SFoodie: Cresta di gallo? It's a green. It's called cresta di gallo in Italian because it looks like a rooster crest. In Japanese, it's called shungiku. [Ed note: A Web search reveals that it's a type of chrysanthemum green that Cantonese speakers will recognize as tong ho.]

John from Star Route Farms comes into the restaurant every now and then. In November, he'd seen chanterelles on our menu and recommended that we try cresta di gallo with it. So I went to his stand at the market and bought up all of his cresta di gallo. It tastes like mirepoix ― carrots and celery. It's really cool and beautiful to look at.

They use it in Italy and they use it in Japan, too, which is cool for us. We have an A16 in Tokyo, and when I traveled there I was looking through [a] seasonal food pictures book and saw the green, and said, you use this, too? It's mostly a winter green here, I think, and a fall green in Japan.

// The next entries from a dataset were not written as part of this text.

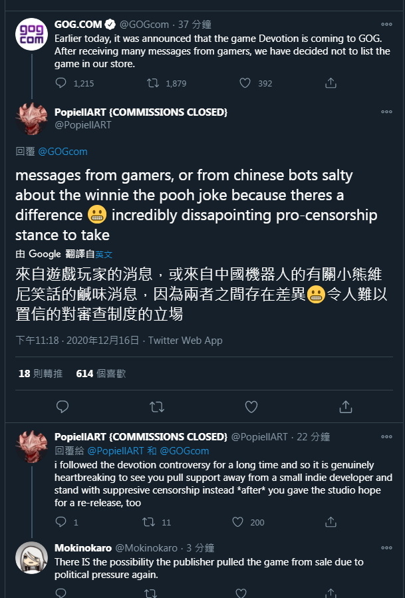Show the original English text via 英文 link
This screenshot has height=598, width=405.
coord(104,254)
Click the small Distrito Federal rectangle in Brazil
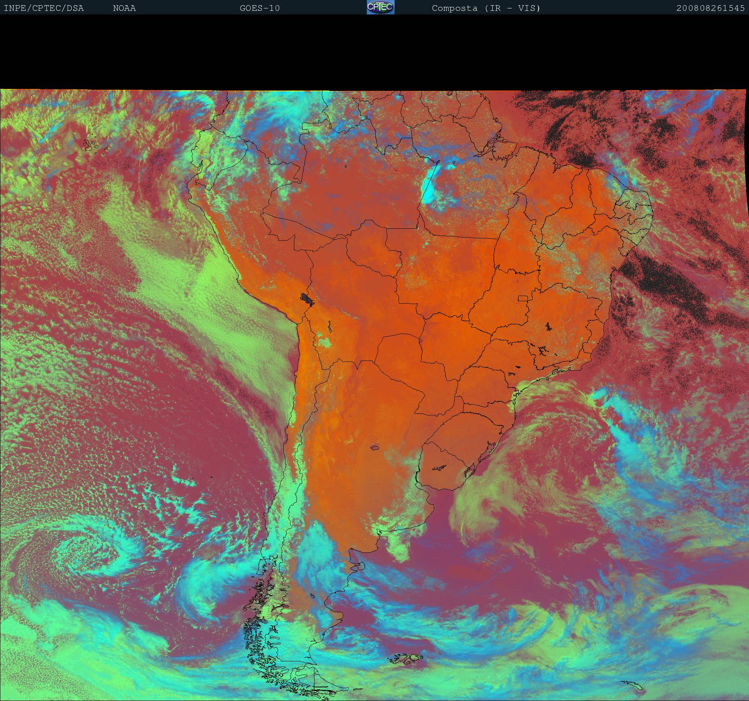 [x=523, y=298]
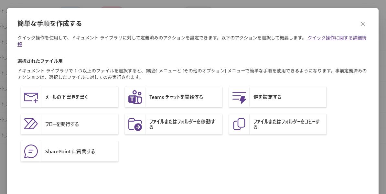Click the Microsoft Teams logo icon
The width and height of the screenshot is (386, 194).
click(135, 97)
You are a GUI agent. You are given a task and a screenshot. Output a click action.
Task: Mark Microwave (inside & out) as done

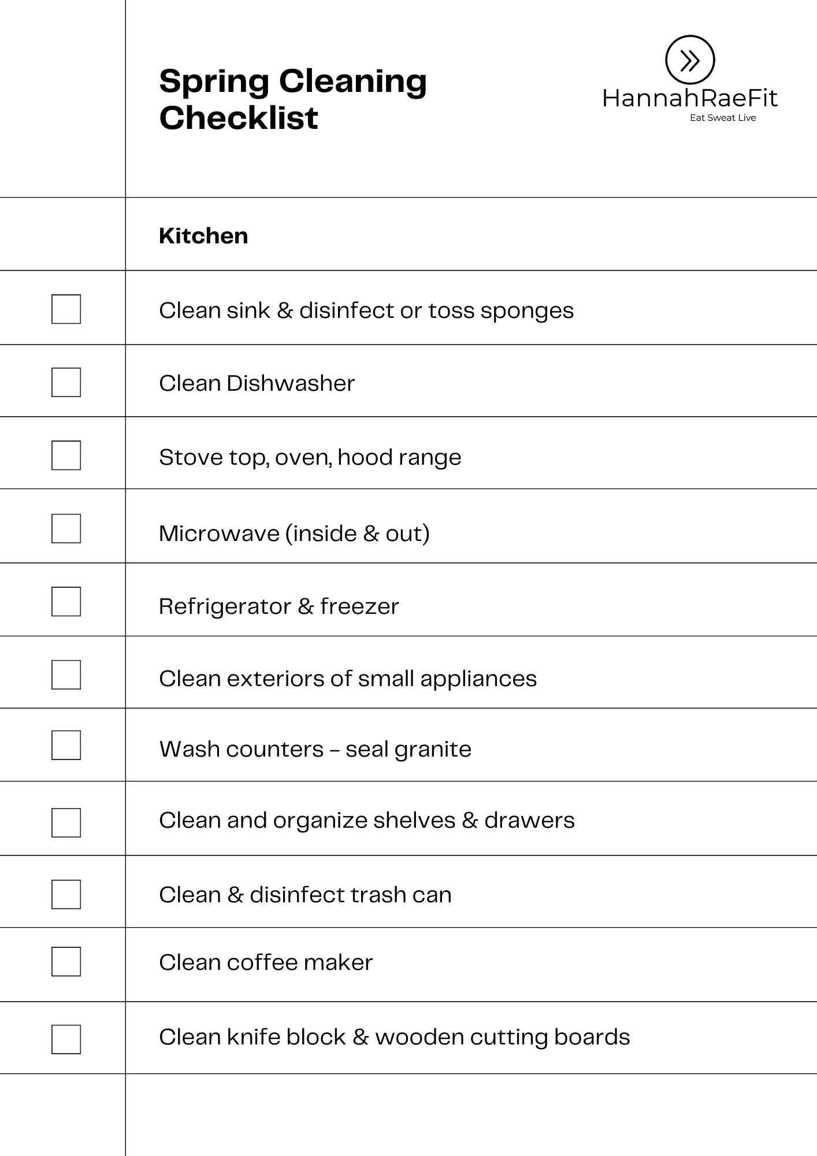66,528
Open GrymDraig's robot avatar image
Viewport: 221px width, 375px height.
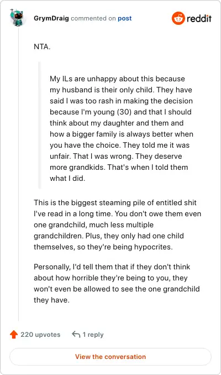[x=17, y=18]
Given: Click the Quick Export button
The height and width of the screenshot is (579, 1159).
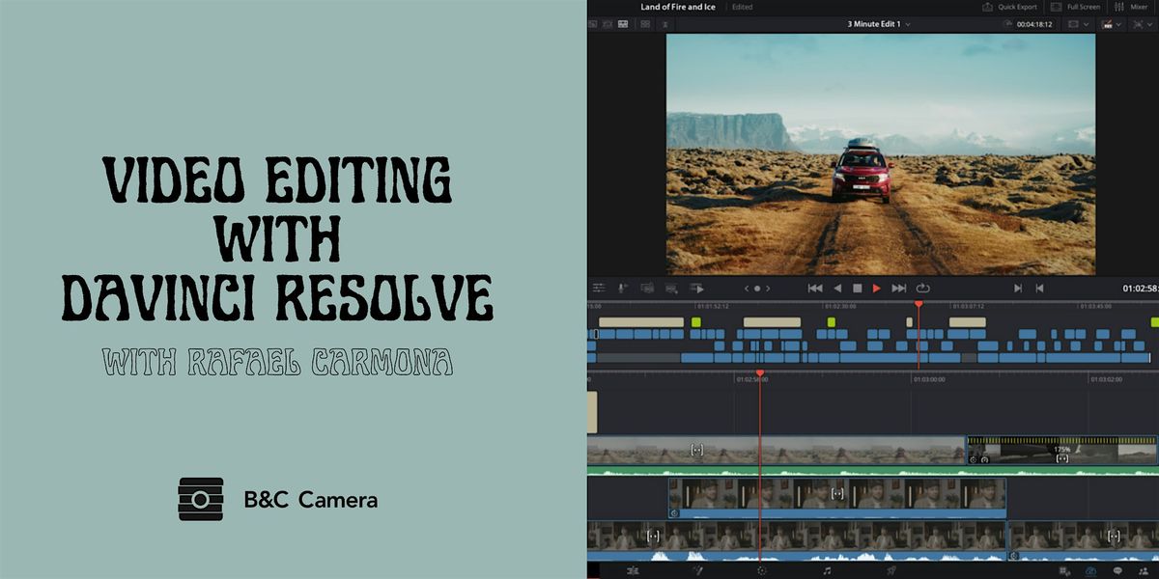Looking at the screenshot, I should tap(1015, 7).

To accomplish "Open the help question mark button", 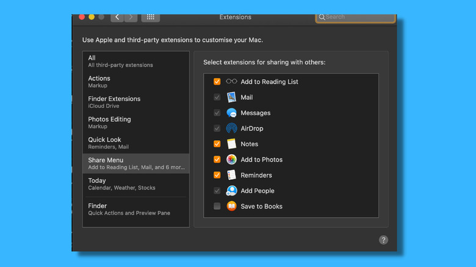I will (x=383, y=240).
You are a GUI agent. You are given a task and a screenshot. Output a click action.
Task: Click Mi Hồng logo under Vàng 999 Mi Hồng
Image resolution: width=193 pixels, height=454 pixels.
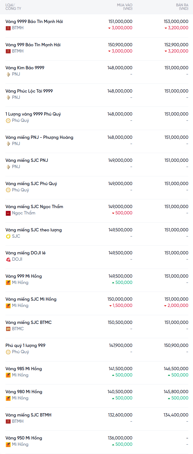(x=8, y=283)
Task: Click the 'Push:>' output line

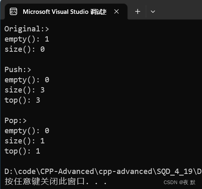Action: (x=18, y=70)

Where does your bread come from? Right now the bread is from Mayfield Bakery in Palo Alto. It's part of the Bacchus Management Group (Spruce, the Pizza Anticas, Village Pub). We get two kinds of bread ― one a country levain, the other a regular levain. This is the regular levain, which they mix buckwheat and quinoa into. It's great, and it doesn't taste terribly healthy.

No, you wouldn't want that. You know, some of those breads taste like birdseed.

What about the guanciale? How often do you make it? Every Wednesday we get a pig and a half to break down. We use the meat primarily for entrees ― shoulder roasts, loins, taking the chunks of meat from around the pig to make meatballs and sausages with. So we get a pig and a half ― but two heads. Apparently the people who get the other pig don't want the head, if you can imagine. Sometimes we make coppa di testa with the head, and sometimes we save up the jowls and cure them. A batch takes two to three months to cure.

How long are you going to be running the special?
As long as we have the chanterelles. We definitely have enough for tonight, most likely tomorrow. And if Andew comes in Sunday with more mushrooms we'll run it again.